● Excerpt:
☆ ☆ ☆

STAM works only during training to align heterogeneous features. RGB and event features (\(\tilde{R}, \tilde{E}\)) are resampled to a shared grid and L2-normalized. Intra-modal self-attention matrices \(P_r, P_e\) are calculated, and their row sums (degree) serve as token saliency. A unified importance map \(w^{(t)}\) is derived. The spatial inner product of the importance map and the per-frame channel difference map \(D^{(t)}\) forms the alignment penalty \(L_{CA\text{-}WTD} = \frac{1}{T_c}\sum_{t=1}^{T_c} \langle w^{(t)}, D^{(t)}\rangle\). This module is discarded at inference, adding zero overhead.

4. Three-stage Progressive Training: Aligning Heterogeneous Modalities

Stage 1 (Event-Language Alignment): Freeze LLM and RGB branches; train event encoder and adapter on Event-Text pairs. Stage 2 (Event-RGB Alignment): Use paired RGB-Event data to optimize the event encoder and STAM with relation loss, aligning the event branch to the frozen RGB branch. Stage 3 (Instruction Fine-tuning): Freeze visual branches; fine-tune LLM using LoRA on caption/VQA instruction data.

Loss & Training

Total loss: \(L = L_{LLM} + \lambda L_{CA\text{-}WTD}\) with \(\lambda{=}0.1\). Backbone: Qwen2.5-VL-3B. Training on 8×RTX 4090s. Stage 1: 1.3M pairs, lr=1e-4. Stage 2: 6M pairs, lr=1e-4. Stage 3: 120k samples, lr=2e-4.

Key Experimental Results

Metrics (LLM-as-a-judge, 0–5 scale): - CI (Correctness of Information), DO (Detail Orientation), CU (Contextual Understanding) for captions. - Ave: Average LLM score for VQA answers. - Acc: Attribute-level VQA accuracy.

Main Results

On PEOD-Chat (adverse) and RGBE-Chat (general), RE-VLM (4B) leads consistently:

Input Model Param PEOD CI PEOD DO PEOD CU PEOD Ave PEOD Acc RGBE Acc
RGB-only Qwen2.5-VL 3B 2.47 2.03 3.04 3.47 0.52 0.66
RGB-only DeepSeek2-VL 7B 3.25 2.42 3.73 3.37 0.50 0.52
RGB-only Qwen2.5-VL* (FT) 3B 3.23 2.74 3.51 3.61 0.55 0.65
Event-only EventGPT 7B 2.51 2.06 2.65 3.04 0.40 0.39
RGB+Event RE-VLM 4B 3.68 3.12 3.95 3.82 0.63 0.75

RE-VLM outperforms 7B models with fewer parameters, validating the synergy of RGB-Event fusion.

☆ ☆ ☆

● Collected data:
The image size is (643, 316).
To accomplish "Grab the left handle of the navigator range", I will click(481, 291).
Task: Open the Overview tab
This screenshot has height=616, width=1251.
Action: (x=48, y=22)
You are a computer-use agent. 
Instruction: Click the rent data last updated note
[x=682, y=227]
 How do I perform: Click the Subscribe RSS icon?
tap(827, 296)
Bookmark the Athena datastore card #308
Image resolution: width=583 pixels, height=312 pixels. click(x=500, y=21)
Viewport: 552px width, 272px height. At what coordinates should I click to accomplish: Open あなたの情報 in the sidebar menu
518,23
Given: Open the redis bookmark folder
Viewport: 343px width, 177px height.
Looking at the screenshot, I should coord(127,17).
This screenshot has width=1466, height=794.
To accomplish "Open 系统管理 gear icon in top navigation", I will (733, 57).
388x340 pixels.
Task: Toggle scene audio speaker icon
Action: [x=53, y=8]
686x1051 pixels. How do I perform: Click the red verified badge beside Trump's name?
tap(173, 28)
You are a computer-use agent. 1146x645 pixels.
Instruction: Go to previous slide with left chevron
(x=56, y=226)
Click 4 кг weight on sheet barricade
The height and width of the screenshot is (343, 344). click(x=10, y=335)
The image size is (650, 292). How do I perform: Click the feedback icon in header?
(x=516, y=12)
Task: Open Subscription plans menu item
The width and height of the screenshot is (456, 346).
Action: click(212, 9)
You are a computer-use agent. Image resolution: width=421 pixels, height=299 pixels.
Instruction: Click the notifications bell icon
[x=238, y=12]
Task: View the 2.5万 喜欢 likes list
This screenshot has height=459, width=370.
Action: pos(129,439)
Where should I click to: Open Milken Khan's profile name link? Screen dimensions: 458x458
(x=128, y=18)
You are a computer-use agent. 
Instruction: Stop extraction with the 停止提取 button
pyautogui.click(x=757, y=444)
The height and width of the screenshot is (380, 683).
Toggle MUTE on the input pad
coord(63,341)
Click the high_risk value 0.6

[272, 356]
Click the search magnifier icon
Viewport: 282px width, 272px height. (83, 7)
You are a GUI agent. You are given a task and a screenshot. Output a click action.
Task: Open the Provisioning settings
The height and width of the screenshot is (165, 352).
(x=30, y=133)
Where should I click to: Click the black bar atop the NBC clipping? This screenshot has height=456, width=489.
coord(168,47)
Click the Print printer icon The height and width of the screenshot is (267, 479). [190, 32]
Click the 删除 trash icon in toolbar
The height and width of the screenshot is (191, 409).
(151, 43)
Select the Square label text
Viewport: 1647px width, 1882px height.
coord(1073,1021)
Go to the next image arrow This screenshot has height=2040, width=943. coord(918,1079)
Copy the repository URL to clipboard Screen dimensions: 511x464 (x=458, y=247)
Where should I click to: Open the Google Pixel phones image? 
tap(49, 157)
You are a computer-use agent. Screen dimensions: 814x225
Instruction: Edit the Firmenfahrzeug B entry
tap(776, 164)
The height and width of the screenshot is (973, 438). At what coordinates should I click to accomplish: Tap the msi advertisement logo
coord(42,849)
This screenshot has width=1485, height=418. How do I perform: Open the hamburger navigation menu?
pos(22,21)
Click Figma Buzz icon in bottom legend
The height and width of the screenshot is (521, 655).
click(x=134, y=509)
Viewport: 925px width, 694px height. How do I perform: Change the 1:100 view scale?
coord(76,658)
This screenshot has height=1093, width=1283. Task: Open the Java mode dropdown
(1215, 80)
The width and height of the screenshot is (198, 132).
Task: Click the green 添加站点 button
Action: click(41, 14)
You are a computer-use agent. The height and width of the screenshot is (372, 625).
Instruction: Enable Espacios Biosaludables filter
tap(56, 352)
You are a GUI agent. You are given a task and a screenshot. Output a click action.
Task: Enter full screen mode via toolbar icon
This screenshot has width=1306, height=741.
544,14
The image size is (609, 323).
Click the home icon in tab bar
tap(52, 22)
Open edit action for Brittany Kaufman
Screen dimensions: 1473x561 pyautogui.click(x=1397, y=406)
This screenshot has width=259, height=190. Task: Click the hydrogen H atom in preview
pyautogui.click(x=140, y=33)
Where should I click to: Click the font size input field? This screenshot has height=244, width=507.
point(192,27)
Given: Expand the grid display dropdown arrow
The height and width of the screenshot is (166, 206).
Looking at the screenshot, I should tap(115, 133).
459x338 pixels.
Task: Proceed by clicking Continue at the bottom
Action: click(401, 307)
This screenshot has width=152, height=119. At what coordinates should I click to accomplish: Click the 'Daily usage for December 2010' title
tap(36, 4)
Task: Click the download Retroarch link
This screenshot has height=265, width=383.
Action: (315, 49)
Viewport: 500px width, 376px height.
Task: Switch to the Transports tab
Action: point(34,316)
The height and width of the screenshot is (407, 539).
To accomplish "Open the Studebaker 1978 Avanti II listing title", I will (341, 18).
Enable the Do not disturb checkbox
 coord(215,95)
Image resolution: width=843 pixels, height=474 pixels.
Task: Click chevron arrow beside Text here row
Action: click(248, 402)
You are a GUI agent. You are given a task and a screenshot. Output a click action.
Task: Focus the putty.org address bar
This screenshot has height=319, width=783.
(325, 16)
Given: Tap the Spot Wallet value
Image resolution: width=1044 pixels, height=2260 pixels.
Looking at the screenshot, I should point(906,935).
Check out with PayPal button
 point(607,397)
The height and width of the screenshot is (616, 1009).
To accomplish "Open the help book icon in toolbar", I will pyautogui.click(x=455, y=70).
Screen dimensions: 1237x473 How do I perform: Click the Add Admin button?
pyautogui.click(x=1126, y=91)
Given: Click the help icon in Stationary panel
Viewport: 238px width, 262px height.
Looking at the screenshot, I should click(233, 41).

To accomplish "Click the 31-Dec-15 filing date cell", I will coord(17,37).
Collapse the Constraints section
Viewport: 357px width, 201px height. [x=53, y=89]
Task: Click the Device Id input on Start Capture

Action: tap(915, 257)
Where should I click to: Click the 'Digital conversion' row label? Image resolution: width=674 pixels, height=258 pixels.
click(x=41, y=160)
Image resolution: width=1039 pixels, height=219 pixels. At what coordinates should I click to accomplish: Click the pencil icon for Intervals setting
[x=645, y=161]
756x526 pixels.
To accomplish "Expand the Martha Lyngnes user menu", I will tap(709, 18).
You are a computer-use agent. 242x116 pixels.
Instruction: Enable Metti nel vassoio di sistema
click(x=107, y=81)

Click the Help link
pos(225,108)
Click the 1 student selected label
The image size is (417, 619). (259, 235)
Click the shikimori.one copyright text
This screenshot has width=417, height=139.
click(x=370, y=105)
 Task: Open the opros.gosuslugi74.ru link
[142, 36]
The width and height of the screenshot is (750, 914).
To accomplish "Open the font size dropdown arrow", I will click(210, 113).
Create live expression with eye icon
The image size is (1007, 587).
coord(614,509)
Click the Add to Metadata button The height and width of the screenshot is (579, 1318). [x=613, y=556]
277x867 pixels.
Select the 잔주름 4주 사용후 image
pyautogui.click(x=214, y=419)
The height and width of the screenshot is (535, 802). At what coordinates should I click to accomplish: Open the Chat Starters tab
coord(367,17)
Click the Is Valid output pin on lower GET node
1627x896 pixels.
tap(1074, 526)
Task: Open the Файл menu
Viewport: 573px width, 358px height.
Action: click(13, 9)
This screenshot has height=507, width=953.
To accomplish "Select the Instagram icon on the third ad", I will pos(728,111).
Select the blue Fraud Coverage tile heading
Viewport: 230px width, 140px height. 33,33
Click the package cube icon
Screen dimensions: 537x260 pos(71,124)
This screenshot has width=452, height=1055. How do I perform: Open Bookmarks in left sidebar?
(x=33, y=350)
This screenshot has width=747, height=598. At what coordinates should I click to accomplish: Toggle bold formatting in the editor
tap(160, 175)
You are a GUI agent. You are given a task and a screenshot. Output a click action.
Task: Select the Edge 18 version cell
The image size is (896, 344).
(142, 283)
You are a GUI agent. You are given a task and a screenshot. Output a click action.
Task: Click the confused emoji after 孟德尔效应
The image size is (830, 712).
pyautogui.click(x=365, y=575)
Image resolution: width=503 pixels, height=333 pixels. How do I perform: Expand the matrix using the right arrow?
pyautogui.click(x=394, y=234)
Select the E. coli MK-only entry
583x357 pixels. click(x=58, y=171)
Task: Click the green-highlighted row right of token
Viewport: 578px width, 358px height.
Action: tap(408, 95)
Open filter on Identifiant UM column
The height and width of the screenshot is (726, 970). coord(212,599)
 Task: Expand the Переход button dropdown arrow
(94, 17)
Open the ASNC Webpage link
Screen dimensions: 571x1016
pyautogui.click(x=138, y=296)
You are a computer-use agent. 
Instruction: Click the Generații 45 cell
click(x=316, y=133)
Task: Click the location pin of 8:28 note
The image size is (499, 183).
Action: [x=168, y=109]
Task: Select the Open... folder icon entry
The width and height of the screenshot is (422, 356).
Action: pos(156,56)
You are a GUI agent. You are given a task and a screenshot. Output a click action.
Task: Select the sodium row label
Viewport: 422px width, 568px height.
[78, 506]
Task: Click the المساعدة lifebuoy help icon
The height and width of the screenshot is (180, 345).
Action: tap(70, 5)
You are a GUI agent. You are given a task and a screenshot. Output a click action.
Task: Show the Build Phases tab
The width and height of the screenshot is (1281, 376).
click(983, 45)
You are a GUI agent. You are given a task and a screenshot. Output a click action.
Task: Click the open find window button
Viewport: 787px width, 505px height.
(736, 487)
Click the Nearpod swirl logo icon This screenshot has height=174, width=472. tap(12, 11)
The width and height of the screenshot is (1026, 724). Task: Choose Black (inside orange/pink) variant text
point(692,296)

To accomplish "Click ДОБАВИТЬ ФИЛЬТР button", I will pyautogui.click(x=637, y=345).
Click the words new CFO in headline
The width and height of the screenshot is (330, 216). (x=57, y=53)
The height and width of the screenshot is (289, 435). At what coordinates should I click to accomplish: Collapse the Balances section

☆ ☆ ☆

● Set of tasks:
(A) In the RE-VLM excerpt, what value is given for λ in the total loss?
(B) Write out everything in the RE-VLM excerpt from "Stage 1 (Event-Language" down to "caption/VQA instruction data.".

● Answers by task:
(A) λ is set to 0.1.

(B)
Stage 1 (Event-Language Alignment): Freeze LLM and RGB branches; train event encoder and adapter on Event-Text pairs. Stage 2 (Event-RGB Alignment): Use paired RGB-Event data to optimize the event encoder and STAM with relation loss, aligning the event branch to the frozen RGB branch. Stage 3 (Instruction Fine-tuning): Freeze visual branches; fine-tune LLM using LoRA on caption/VQA instruction data.